Jamais enfants ne furent à ce point privés de tous les avantages de l’enfance ; jamais il n’eut d’enfants qui eussent été si peu enfants. À cinq ans, Emily, à qui son père demandait, par manière d’exercice intellectuel, comment il convenait de traiter Branwell s’il était trop bruyant, répondit qu’il fallait « d’abord raisonner avec lui, puis, au cas où il refuserait d’entendre, le fouetter ». À six ans, elle écrivait des contes fantastiques, pleins déjà d’imaginations sombres.

Et les journées se passaient, monotones, muettes, lugubres.
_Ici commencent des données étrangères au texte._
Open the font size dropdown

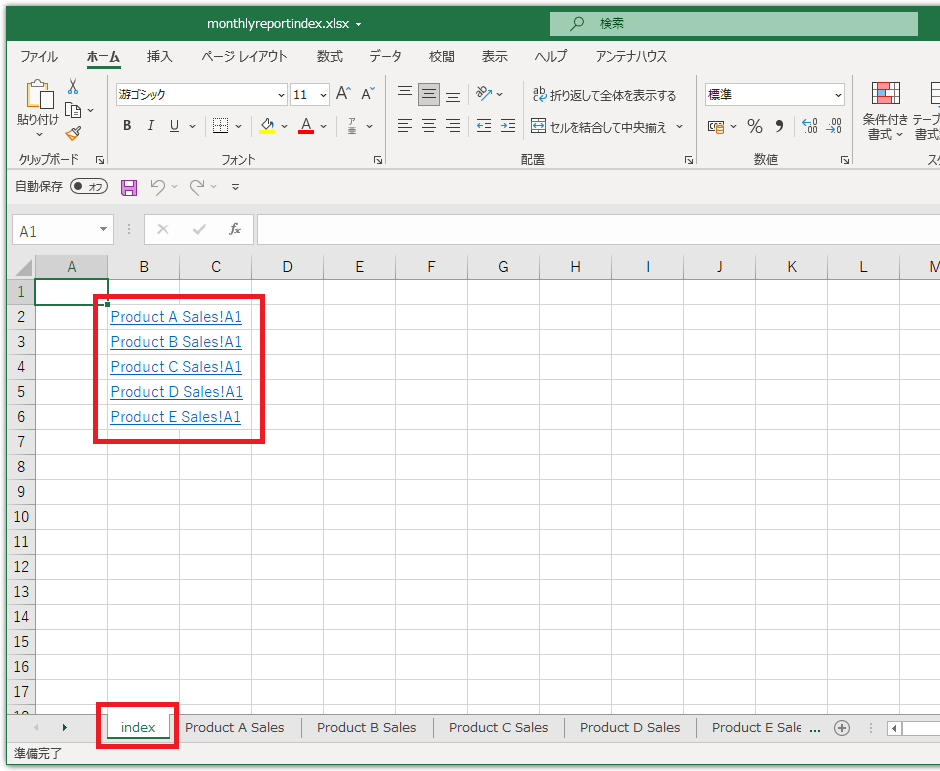click(x=322, y=94)
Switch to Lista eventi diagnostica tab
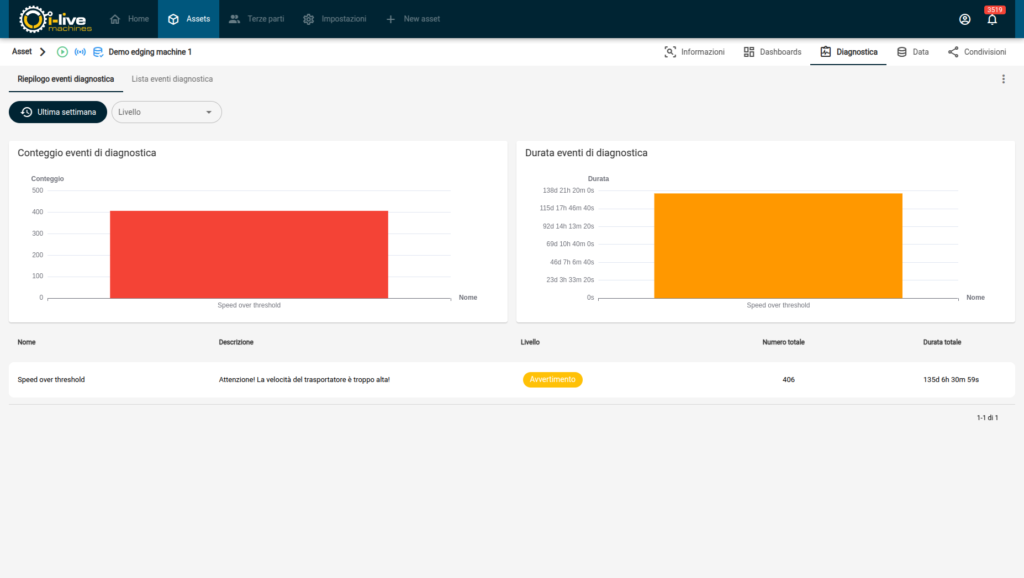 coord(172,79)
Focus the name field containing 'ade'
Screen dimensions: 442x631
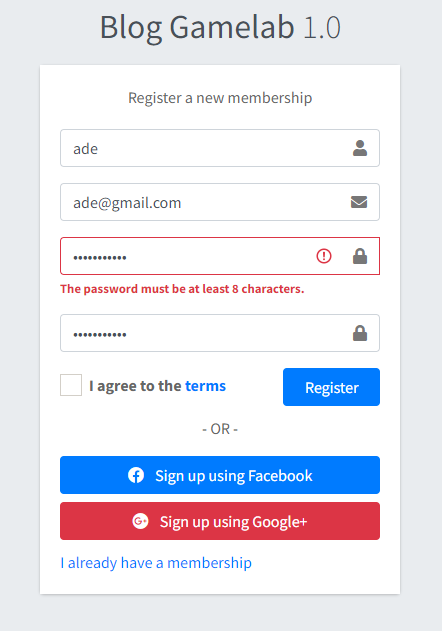pos(220,148)
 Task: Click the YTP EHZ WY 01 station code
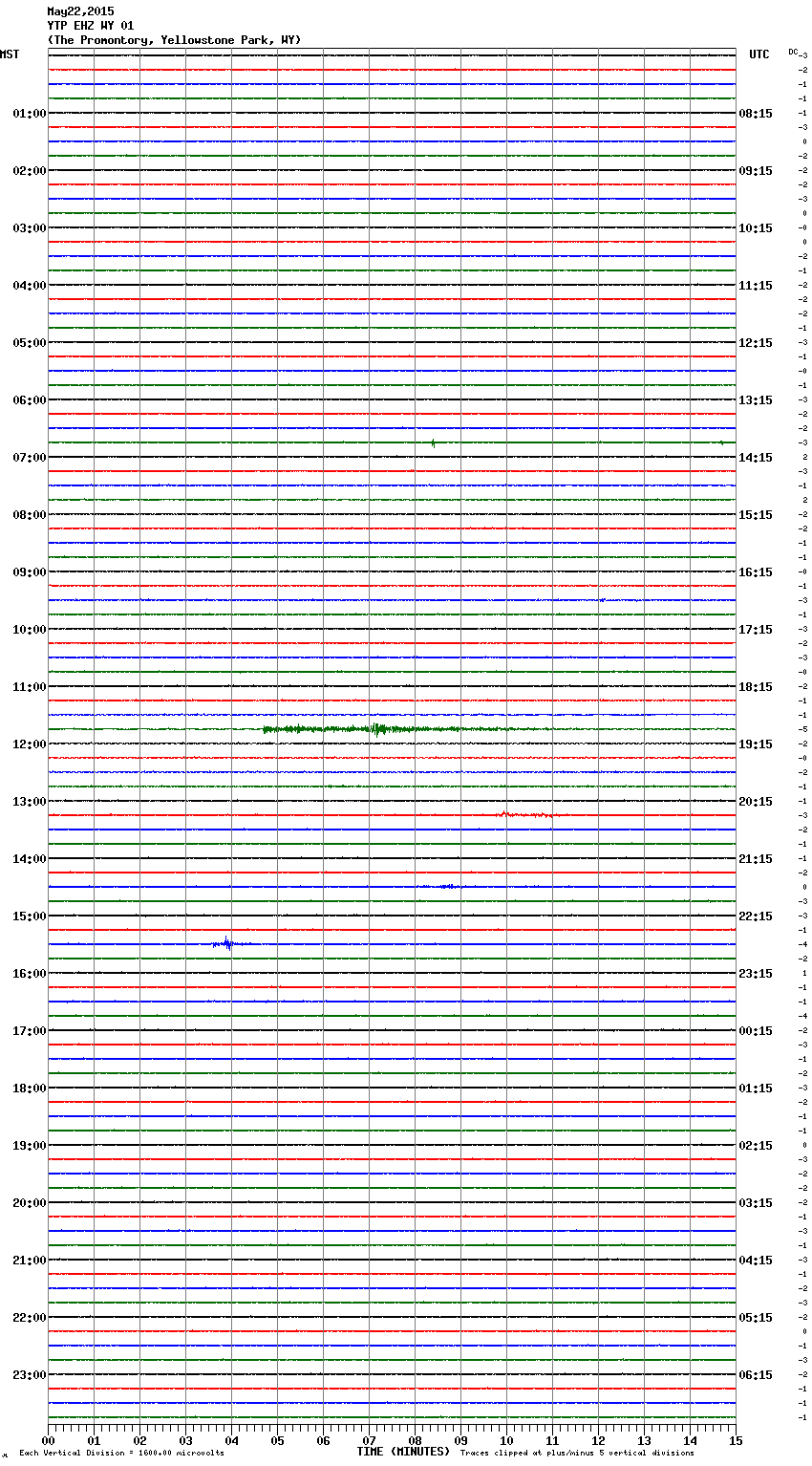pyautogui.click(x=91, y=26)
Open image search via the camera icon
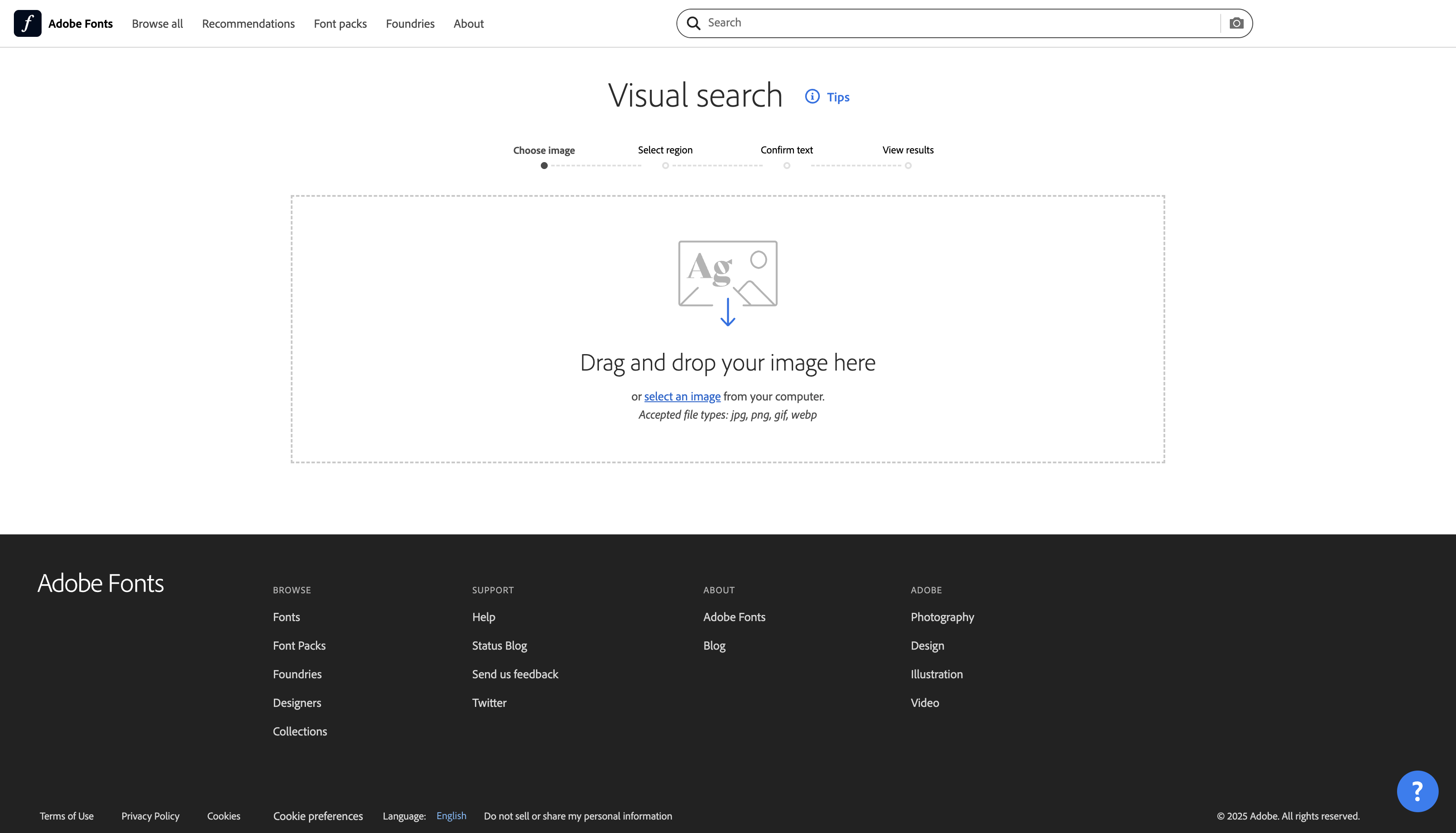1456x833 pixels. coord(1236,23)
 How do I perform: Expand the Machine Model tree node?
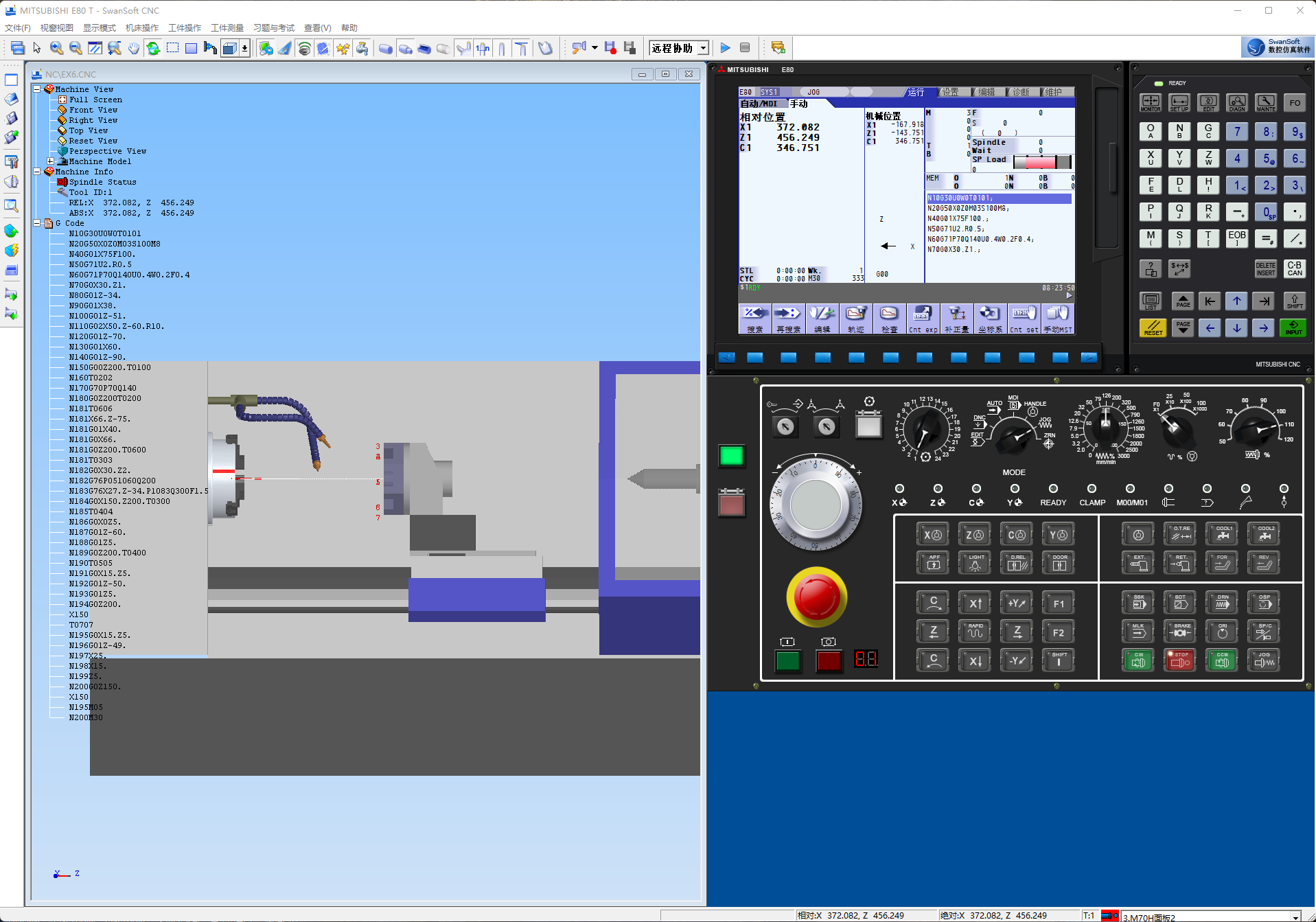point(51,161)

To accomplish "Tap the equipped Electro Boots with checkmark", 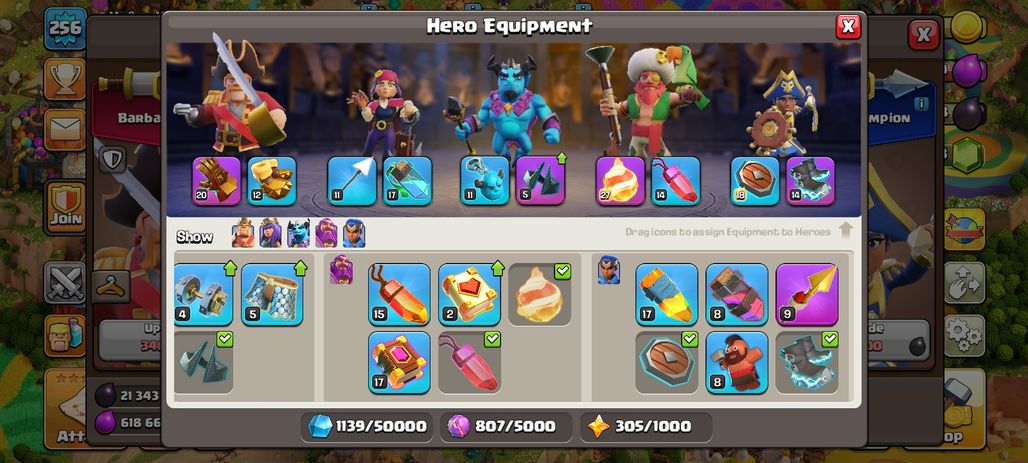I will 807,363.
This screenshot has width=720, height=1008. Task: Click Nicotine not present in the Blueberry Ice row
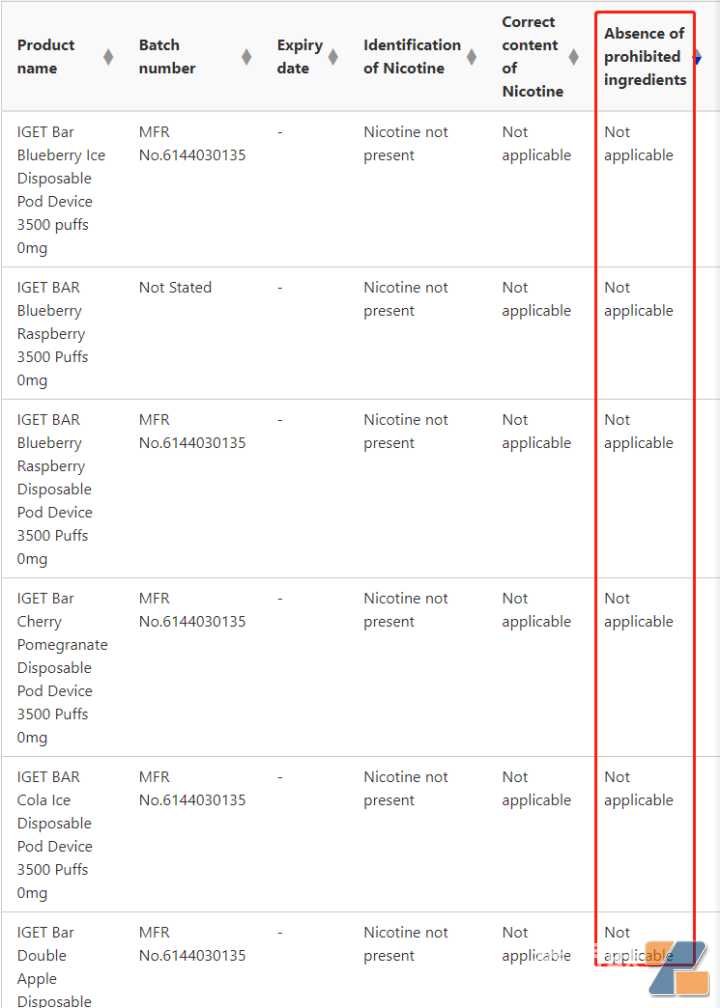[405, 143]
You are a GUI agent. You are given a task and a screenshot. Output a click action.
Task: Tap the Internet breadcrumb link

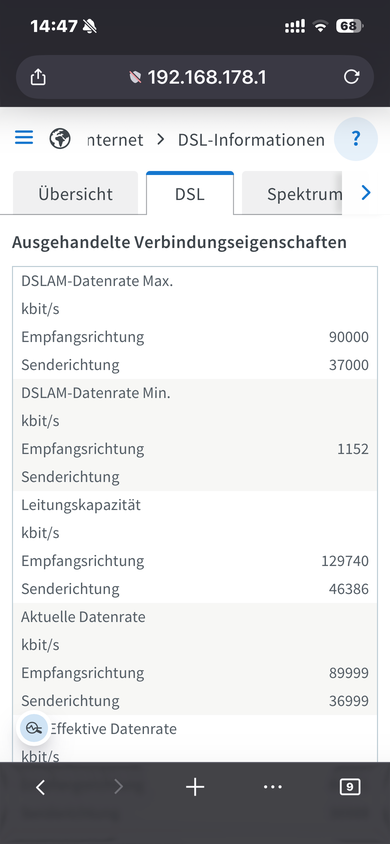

Les petites filles se levaient à cinq heures, balayaient, surveillaient le déjeuner, prenaient une leçon d’anglais avec leur père et une leçon de couture avec leur tante ; le reste du temps, c’était la promenade sur la bruyère, la lente promenade toujours recommencée. Les six enfants marchaient côte à côte, tantôt commentant les dernières nouvelles des affaires d’Orient, tantôt se racontant à tour de rôle de terribles histoires, sous le vent qui soufflait.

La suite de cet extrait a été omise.